- Task to carry out:
Using the records that follow, copy every line containing the word "September".

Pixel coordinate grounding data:
* * * * * * * * *

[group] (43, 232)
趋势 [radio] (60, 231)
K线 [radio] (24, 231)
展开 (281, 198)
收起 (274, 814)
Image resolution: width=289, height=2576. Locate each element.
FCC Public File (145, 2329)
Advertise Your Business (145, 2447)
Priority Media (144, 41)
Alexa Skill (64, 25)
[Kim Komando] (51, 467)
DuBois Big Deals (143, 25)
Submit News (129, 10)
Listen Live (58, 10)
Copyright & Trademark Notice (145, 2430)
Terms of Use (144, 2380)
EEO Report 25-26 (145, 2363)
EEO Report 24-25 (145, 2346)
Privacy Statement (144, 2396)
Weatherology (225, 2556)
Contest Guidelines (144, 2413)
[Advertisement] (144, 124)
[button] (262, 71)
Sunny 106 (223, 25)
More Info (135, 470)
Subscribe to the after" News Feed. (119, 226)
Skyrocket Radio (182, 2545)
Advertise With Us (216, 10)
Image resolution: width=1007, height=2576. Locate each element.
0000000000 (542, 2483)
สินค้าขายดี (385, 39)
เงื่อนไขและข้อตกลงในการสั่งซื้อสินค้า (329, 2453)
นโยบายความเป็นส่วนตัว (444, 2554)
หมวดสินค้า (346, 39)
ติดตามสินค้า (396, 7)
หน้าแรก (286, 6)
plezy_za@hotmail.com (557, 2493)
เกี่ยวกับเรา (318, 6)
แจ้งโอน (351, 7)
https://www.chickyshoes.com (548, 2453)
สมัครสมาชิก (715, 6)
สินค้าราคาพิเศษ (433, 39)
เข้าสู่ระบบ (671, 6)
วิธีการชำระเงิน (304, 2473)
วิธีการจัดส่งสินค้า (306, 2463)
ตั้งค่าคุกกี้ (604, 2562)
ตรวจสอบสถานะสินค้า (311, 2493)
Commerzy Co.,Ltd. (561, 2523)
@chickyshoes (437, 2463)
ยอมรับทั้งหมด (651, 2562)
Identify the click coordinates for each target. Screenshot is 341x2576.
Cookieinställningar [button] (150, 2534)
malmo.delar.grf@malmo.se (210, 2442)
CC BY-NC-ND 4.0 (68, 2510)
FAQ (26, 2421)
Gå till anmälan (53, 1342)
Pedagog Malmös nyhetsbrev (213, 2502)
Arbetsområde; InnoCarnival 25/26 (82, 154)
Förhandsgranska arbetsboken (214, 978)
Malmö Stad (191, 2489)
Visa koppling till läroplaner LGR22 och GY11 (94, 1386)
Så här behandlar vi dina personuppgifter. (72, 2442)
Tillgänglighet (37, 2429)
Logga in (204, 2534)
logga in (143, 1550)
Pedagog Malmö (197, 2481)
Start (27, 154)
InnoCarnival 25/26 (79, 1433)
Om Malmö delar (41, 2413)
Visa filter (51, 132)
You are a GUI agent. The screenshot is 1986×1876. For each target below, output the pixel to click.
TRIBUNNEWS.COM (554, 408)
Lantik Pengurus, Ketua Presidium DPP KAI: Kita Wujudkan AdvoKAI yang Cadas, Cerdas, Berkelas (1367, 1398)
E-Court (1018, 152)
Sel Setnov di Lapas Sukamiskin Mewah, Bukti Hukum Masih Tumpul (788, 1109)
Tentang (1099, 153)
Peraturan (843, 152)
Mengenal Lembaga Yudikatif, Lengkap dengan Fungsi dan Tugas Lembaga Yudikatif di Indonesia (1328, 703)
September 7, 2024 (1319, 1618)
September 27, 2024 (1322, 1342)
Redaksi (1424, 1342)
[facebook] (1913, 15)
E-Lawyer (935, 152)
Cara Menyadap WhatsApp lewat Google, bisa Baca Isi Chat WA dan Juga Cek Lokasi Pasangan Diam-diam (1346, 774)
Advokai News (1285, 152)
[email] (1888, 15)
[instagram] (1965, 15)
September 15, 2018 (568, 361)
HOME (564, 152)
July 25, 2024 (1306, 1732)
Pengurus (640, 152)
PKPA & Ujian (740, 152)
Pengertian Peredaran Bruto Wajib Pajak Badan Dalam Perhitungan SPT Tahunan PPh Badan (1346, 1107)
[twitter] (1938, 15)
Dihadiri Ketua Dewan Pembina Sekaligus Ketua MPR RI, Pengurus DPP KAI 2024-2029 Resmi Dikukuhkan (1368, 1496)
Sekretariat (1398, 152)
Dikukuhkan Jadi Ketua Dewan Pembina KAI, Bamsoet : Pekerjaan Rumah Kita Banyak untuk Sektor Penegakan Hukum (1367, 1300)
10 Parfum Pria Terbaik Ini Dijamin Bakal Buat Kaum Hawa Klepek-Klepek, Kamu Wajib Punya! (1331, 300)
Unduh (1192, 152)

* * * * * * * * *

- Written reply:
September 7, 2024 (1319, 1618)
September 27, 2024 (1322, 1342)
September 15, 2018 (568, 361)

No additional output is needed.